Dr. Anand K. Yadav, a Fort Valley State University professor of biotechnology, and Dr. Sadanand A. Dhekney, a biotechnology researcher, with graduate biotechnology students after the 2011 Biotechnology Research Symposium at the FVSU Pettigrew Center April 21.
FVSU Agricultural Communications Department
Fort Valley, GA - Fort Valley State University biotechnology graduate students conduct plant cell research; test alternative fuel sources; and develop pest resistant and high-yielding improved crops.
Fifteen students showcased these topics and more at the 2011 Biotechnology Graduate Research Symposium in the FVSU Pettigrew Center on April 21.
The symposium introduces students, from various educational backgrounds, to biotechnology. This science field uses biological processes, organisms, or systems to manufacture products intended to improve the quality of human life. Students described their work to an audience of faculty, FVSU staff and other students through oral poster presentations.
"Today we wanted to show how we can incorporate biotechnology into all the disciplines and allow students to practice their public speaking skills," said Dr.
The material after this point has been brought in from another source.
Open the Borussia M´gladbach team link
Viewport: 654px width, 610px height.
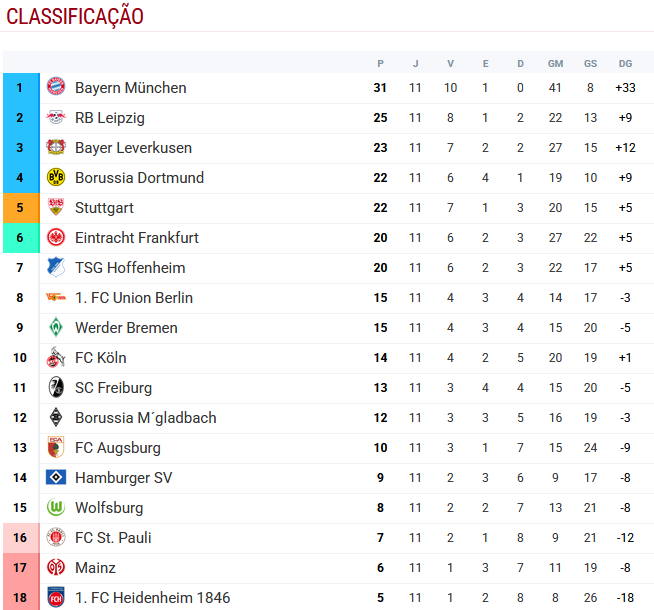tap(145, 418)
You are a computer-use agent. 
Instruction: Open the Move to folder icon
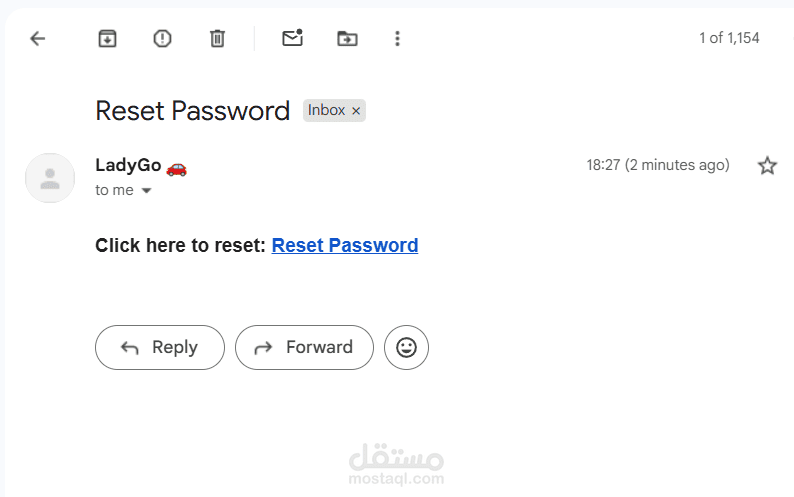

Anand K. Yadav, a FVSU professor of biotechnology who oversees the graduate program. Some of the disciplines mentioned include math, computer science, biology and agriculture.
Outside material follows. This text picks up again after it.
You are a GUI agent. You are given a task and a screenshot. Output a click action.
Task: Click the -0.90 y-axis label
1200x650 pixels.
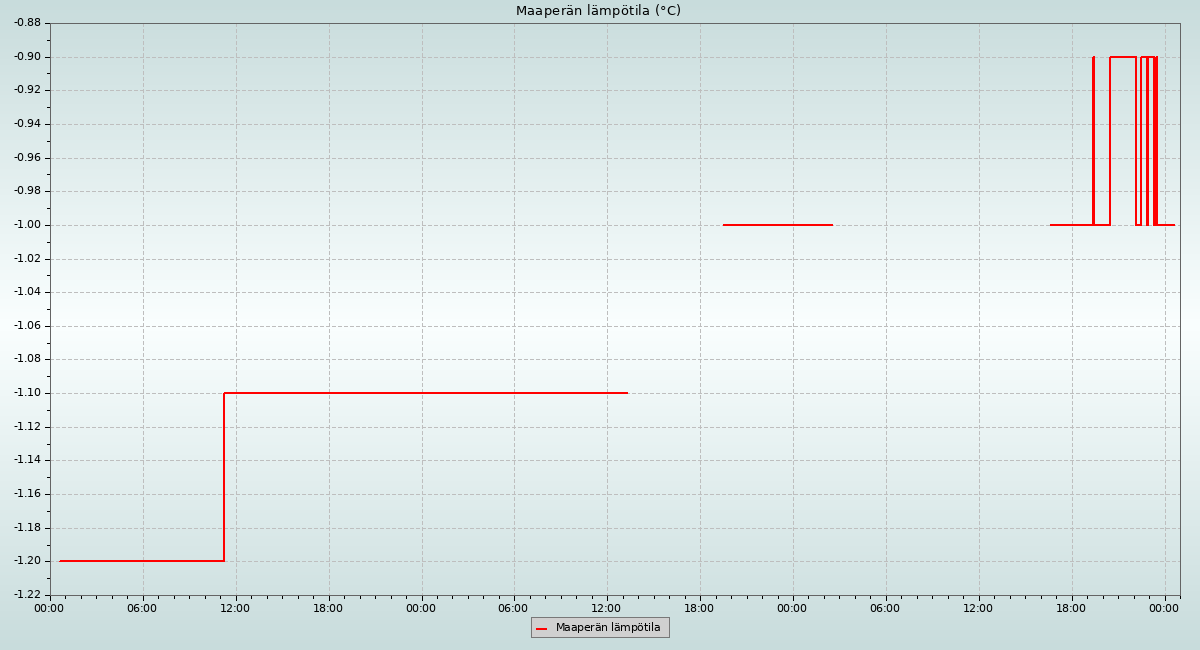(27, 57)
In addition to showing the applications of biotechnology, presenters discussed why they chose the program and career goals after graduation.
"I wanted to choose a major that would allow me to make a change in the world," said ShaVon Maddin, a first-year biotechnology graduate student. "Biotechnology is the future and it will have a major impact on fuel production, agriculture and medicine."
The 24-year-old Detroit native said the hands-on experience she's receiving is preparation for her thesis and long-term goal of employment at the Centers for Disease Control and Prevention or the U.S. Federal Drug Administration.
Dr. Mark Latimore Jr., interim assistant vice president for land-grant affairs, said there is a demand for this knowledge base. "Our students should have no problem moving into the industry or doctoral programs," he said.